The Front Engine Dragster

Written by Henry Young. Posted in Motorsport

The front engine dragster is a type of car purpose build for a type of motor racing in which vehicles compete to obtain the shortest time, while crossing a certain distance. They race two at a time and they try to be the first to pass a set of finish lines.

These days the front engine dragster is considered to be old fashioned and it is used only in nostalgia drag racing, which was created in 1980. However, some old racers decided to pull their slingshot type dragsters and their funny cars out of their garages to run them down the drag strip one more time.

That led to the renew of the racing culture of the 1960s and 1970s because nowadays there are many associations which organize nostalgia drag racing events. Among those who organize these events from coast to coast are the National Hot Rod Association and International Hot Rod Association. They are the biggest governing bodies that set rules and host events in the United States and Canada. These two motorsport bodies attract more than 80,000 drivers in their rosters, so they represent some of the largest sanctioning associations in the world.

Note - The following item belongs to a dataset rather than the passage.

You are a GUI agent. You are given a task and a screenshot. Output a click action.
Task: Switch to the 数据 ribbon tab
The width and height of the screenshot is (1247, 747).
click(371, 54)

A front engine dragster varies in length from 4,064-5,715 in wheelbase, and when they first appeared they were used in the highest class, Top Fuel which implied that the cars must run on a combination of 90% nitromethane and 10% methanol. The vehicles that participated at these races featured an exaggerated layout that resembled open wheel circuit competing cars.

The top fuel dragsters featured a bigger length, they were much narrow and they incorporated large tires on the back and small tires in the front. All these characteristics were meant to increase their straight-line and to maximize their speed. Therefore, top fuel dragsters are the fastest types of drag racers that achieved to reach speeds of 330 miles per hour, and to finish the 1000 foot runs in 3.7 seconds.

The front engine dragsters didn’t use any form of suspension, and that is why they inclined to become instable at high speeds, especially because they had a light weight, and they featured a poor tire technology and a wheelbase that wasn’t as long as it should. In order to improve traction, the drivers had to sit in a cockpit between the two rear tires angled backward. This type of design originated with Mickey Thompson in 1954, but it didn’t prove to be the best idea because many drivers suffered bad injuries when catastrophic failures occurred.